Doch nun zurück zum Anfang: zur offenen Art des Künstlers und Theatermachers und zum geheimnisvollen Unterton, der, wenn er über seine Arbeit spricht, stets die Existenz einer spannenden, darunterliegenden Ebene vermuten lässt. Ein wenig wie bei den Stücken, die er mit sputnic konzipiert und auf die Beine stellt. Bei aller Magie, die unter anderem durch das Element des Trickfilms entsteht, sind sie nämlich auch Kunstwerke, die den Prozess ihrer Herstellung bedingungslos offenlegen. Man könnte sie – wenn auch in etwas abgewandelter Form der ursprünglichen Bedeutung – als offene Geheimnisse bezeichnen. Das Spannende ist, dass man verzaubert wird, obwohl einem der Zaubertrick gezeigt wird, hält Nils Voges lachend fest.

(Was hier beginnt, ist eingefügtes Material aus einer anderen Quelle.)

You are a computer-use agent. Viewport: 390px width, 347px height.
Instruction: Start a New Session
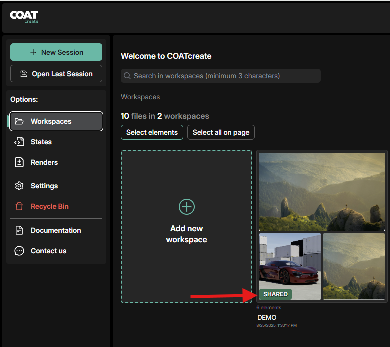(x=56, y=52)
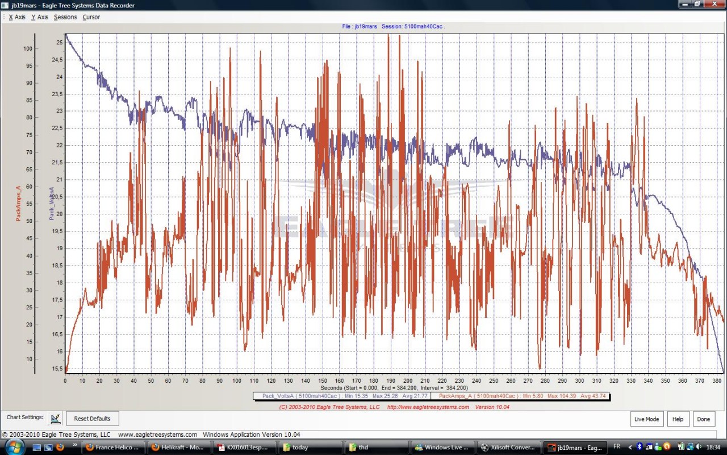727x455 pixels.
Task: Click the Bluetooth tray icon
Action: click(x=639, y=447)
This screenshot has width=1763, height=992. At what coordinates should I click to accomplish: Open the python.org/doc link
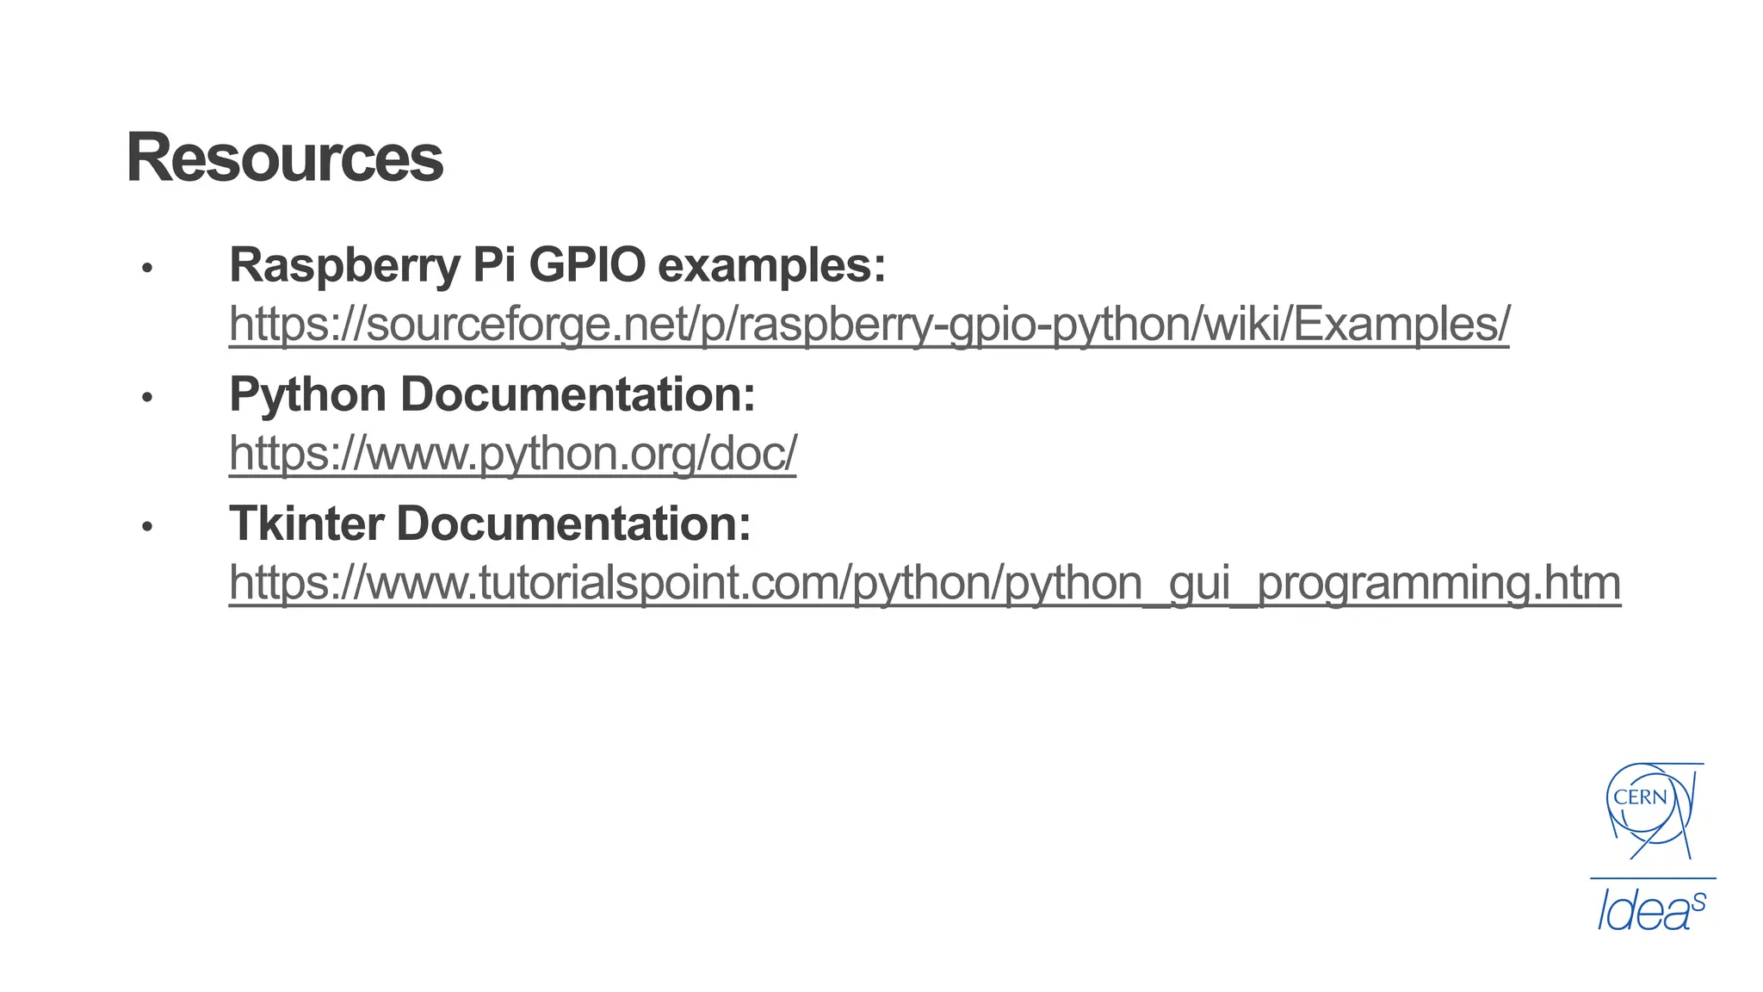point(512,453)
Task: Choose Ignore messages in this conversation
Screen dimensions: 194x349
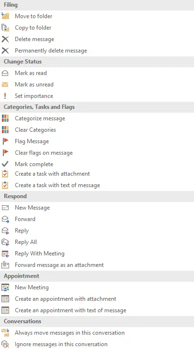Action: tap(61, 344)
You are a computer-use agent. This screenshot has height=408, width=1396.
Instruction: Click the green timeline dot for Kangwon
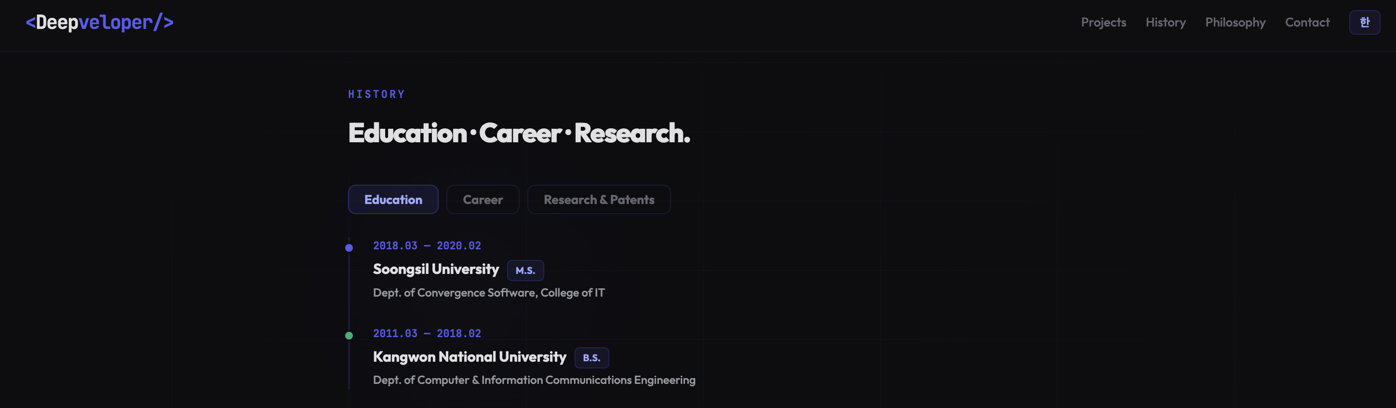(x=349, y=335)
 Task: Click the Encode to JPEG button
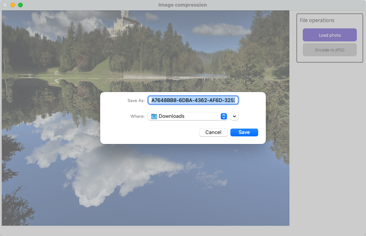point(329,50)
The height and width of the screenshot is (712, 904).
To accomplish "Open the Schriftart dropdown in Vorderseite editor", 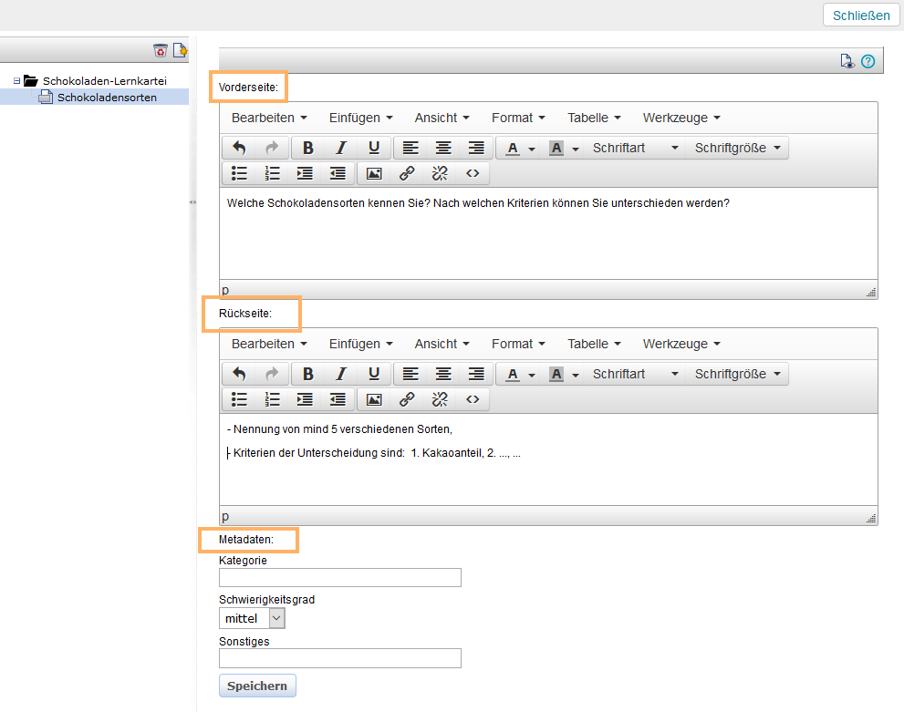I will pos(635,148).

Das Offenlegen des Ursprungs der Magie verhindert nicht, dass man sich getrost Kopf voran ins Kaninchenloch stürzen kann, sondern lädt, so Voges, „noch mehr dazu ein, sich verzaubern zu lassen“. Vielleicht ein bisschen so, wie es auch im Roman passiert, als sich Hans von der für ihn nicht klar einzuordnenden Magie des Moments mitreißen lässt. „Das geht auch mit ernsten Themen“, ist Nils Voges überzeugt. „Es klingt vielleicht ein wenig kitschig, aber mir geht es in meiner Arbeit schon auch darum, wieder ein bisschen Zauber in die Welt zu bringen.“

Diese Verzauberung mithilfe analoger Mittel herzustellen hätte gerade im Volkstheater einen besonderen Reiz, fügt er abschließend hinzu. „Es ist naheliegend zu denken, dass man sich in so einem großen Haus all die vorhandenen technischen Mittel zunutze macht. Wir gehen jedoch genau den entgegengesetzten Weg.“ Wohin dieser am Ende genau führt? Auf jeden Fall auf die Bühne des Volkstheaters. Der Rest ist ein offenes Geheimnis.